なのでActiveには血圧モニタリング機能が一応あるんですが、これもあんまり期待してませんでした。Samsungは発表イベントでもこの機能について奇妙なくらい触れなかったんですが、そこには理由があったんです。これを使うにはMy BP Lab 2.0という新たなアプリを入れる必要があり、それがリリースされたのは3月15日とイベントの後でした。そしてGoogle Play Storeのレビューを信じるとすれば、その出来は期待外れだったようです。そもそもこのアプリを使う前に、一般的な血圧計で血圧を測る必要があったりします。ただSamsung自身、この機能はまだベータリサーチ中だと言ってるので、あんまりこの点は責められません。

190322_gwatchactiverev6
ファットなベゼル。(Photo: Victoria Song - Gizmodo US)
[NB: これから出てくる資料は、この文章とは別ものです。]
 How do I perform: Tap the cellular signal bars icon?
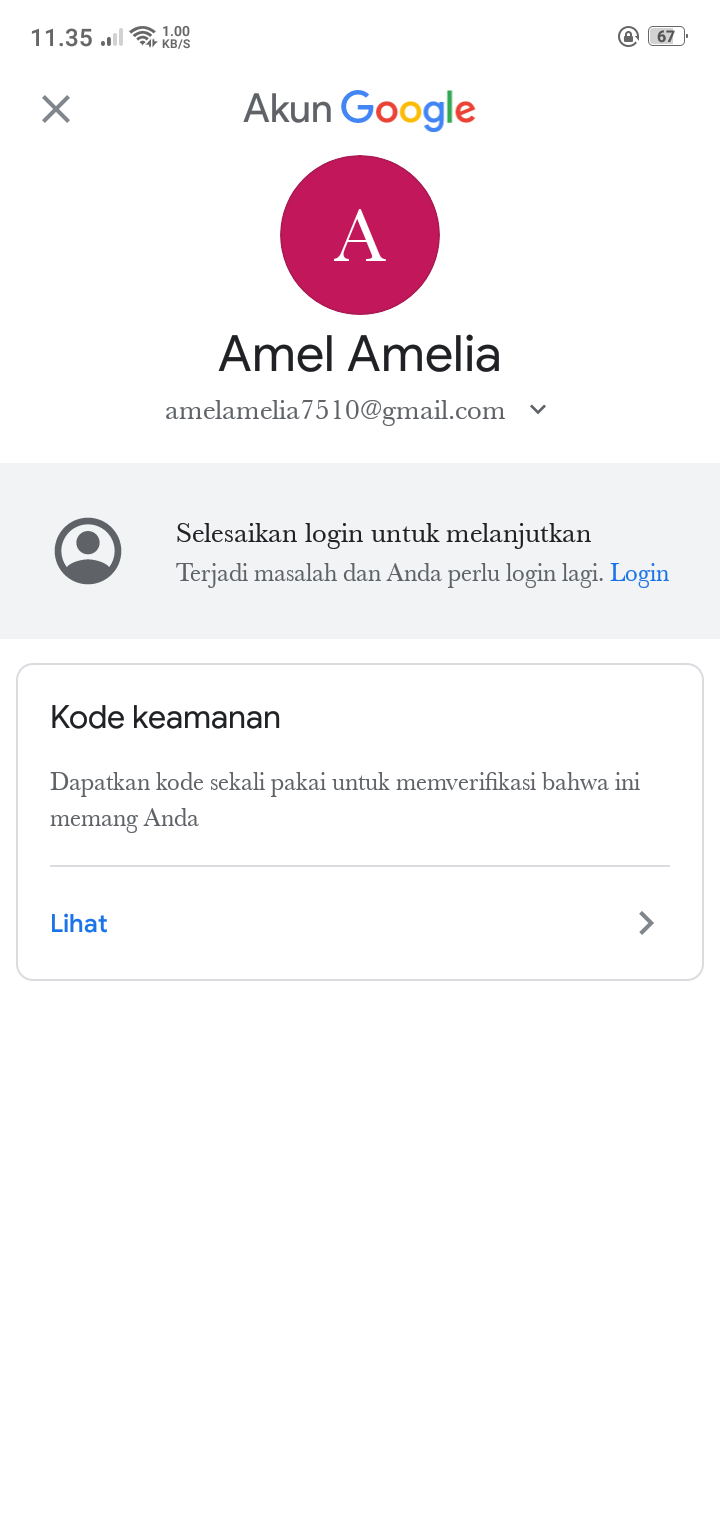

良いニュースは、このへんの問題はみんなソフトウェア関係なので、ソフトウェアアップデートで改善するかもしれないことです。もしソフトウェア系の問題がなくなれば、200ドルのActiveは間違いなく買いです。GPSオンリーのApple Watch Series 4に比べてお値段半分だし、デザイン面ではFitbit Versaより魅力的です。Tizenはアプリこそ少ないものの、GoogleのWear OSより使いやすいです。なのでヘルストラッキング機能がそこまで重要じゃなければ、特にアップデートされなくても、Activeは良い買い物になります。残念なのは、本当はもっと素晴らしいものになっただろうなってところです。

まとめ

・美しいデザインで、回るベゼルがなくなったことも許せます

・Tizenはアプリは少ないものの、動作は早く、スワイプへの反応も良いです。

・ハードウェアはしっかりしていますが、ソフトウェアの出来にムラがあります。ヘルストラッキング系のテストでは精度がまちまちで、特に心拍計に問題がありました。

血圧計はきわめてベータです。

・バッテリー持ちは2日間でまずまず、Galaxy S10でのワイヤレスパワーシェアリングはちょっとギミックっぽいですがクールです。